Questionado sobre o motivo de não ter descoberto o talento antes, Zunir diz não aprovar esta ideia de talento. Ele acredita que dom e talento podem ser construídos, e não são sempre inatos. “Sempre fui bloqueado pelo conceito que se tem de dom, de talento. Muita gente não desenha porque diz que não tem dom. Mas com o que aconteceu na minha vida eu posso derrubar essa tese do dom. Eu nunca tinha feito um desenho na minha vida”, frisa. Foi através de um livro de Betty Edwards, intitulado ‘Desenhando com o lado direito do cérebro’, que Zunir começou a estudar por conta própria e entrou de vez no mundo da arte.

Informações fornecidas:
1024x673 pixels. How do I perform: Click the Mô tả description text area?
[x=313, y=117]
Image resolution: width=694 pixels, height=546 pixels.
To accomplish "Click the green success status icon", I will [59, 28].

Tarefas:
• A. Extraia do trecho sobre Zunir, sem nenhuma alteração, a parte que vai de "Questionado sobre o" até "mundo da arte.".
• B. Continue o trecho sobre Zunir e o desenho a partir da última frase apresentada.
O material não tem nenhum papel aqui.

Respostas:
• A.
Questionado sobre o motivo de não ter descoberto o talento antes, Zunir diz não aprovar esta ideia de talento. Ele acredita que dom e talento podem ser construídos, e não são sempre inatos. “Sempre fui bloqueado pelo conceito que se tem de dom, de talento. Muita gente não desenha porque diz que não tem dom. Mas com o que aconteceu na minha vida eu posso derrubar essa tese do dom. Eu nunca tinha feito um desenho na minha vida”, frisa. Foi através de um livro de Betty Edwards, intitulado ‘Desenhando com o lado direito do cérebro’, que Zunir começou a estudar por conta própria e entrou de vez no mundo da arte.

• B.
Nos primeiros anos, estudava e pintava pelo menos 2 horas por dia. Algum tempo depois, quando viu que poderia desenvolver melhor a atividade, começou a fazer aulas de pintura. De 2001 a 2008, teve três professores: Rosane Santos, Hélio de Jesus e Astrid Jonker. Neste período, já produzia. Em 2005, fez as primeiras exposições, com pinturas a óleo de paisagens. Ainda assim, buscava aperfeiçoamento, queria entender mais o que estava produzindo. Até hoje, tem preferência pelas paisagens naturais. Gosta de retratar lugares por onde passa e aprecia as imagens paranistas – possui obras retratando trechos de zona rural da região e da colônia Witmarsum, por exemplo.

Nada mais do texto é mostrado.